Не будем, конечно, придираться к словам, не в словах дело. А дело в том, что нельзя реальные в своей исторической конкретности заботы и горести людей заслонять вечным несовершенством человеческого рода. Представьте себе врача, который в графе "диагноз болезни" напишет - человек смертен. Оно, конечно, не лишено основания, но такие сентенции более уместны в устах священника, чем врача.
Вы скажете, Константин Макарыч, что модные рассуждения о "трансцендентном" - это заигрывание с религией. В переводе с латинского слово "трансцендентный" означает "потусторонний". Эрнст Фишер, конечно, мистики не признает, он хочет верить не в потусторонее, а в посюстороннее решение противоречий жизни, хотя допускает, что такое решение недостижимо. В итоге что же у нас получается? Посюсторонность и научно обоснованное недоказуемое видение.
Занятно! Отец Никодим из ваших Кузнечиков такое, пожалуй, не выдумает. Но, по секрету скажу вам, милый дедушка, что я скорее пойду к отцу Никодиму в настоящую церковь, чем в этот прогрессивный кафешантан. А впрочем, позвольте мне остаться при нашем старом взгляде на всякое заигрывание с религией и прочее богостроительство.
Другое дело, конечно, союз с верующими в борьбе за общие демократические цели и отказ от грубой антирелигиозной пропаганды, похожей больше на бакунинскую проповедь запрещения религии. Об этом пишут в коммунистических газетах на Западе, и хорошо, давно пора. Но это самой собой разумеется, и к пегому полубогу никакого отношения не имеет.
В дискуссии на страницах журнала "Вег унд Циль" Доротея Селлин уточняет Фишера. Дело не в реальных недостатках нового общества - скорее нужно провести более резкую грань между реальностью и видением вообще. Социализм есть только "общественно-экономическая организация государства", что же касается новой этики, гуманистических идей и так далее, тo все это связано с научным социализмом, но не является частью его, а является "частью видения" /1965, июнь, стр. 438/.

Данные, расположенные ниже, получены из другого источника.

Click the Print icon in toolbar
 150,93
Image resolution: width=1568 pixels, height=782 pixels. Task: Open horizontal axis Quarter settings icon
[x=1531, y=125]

Итак, в лучшем случае "видение" похоже на правду сердца, которую народники и некоторые связанные с народничеством позднейшие политические партии выдвигали против холодной правды-истины. Это наш субъективный идеал, наше чаяние лучшего будущего. Еще раз прошу вас, уважаемый, прочтите статью и речи марксистов из "Ле леттр франсез". Они отдают объективной истине или отражению действительного мира область прошлого и настоящего, а будущее представляет в их глазах царство "мифотворчества". Здесь первое место принадлежит "человеческому присутствию", особенно нашей воле, которая отрицает действительность создавая другой мир, "трансцендентный" по отношению к первому.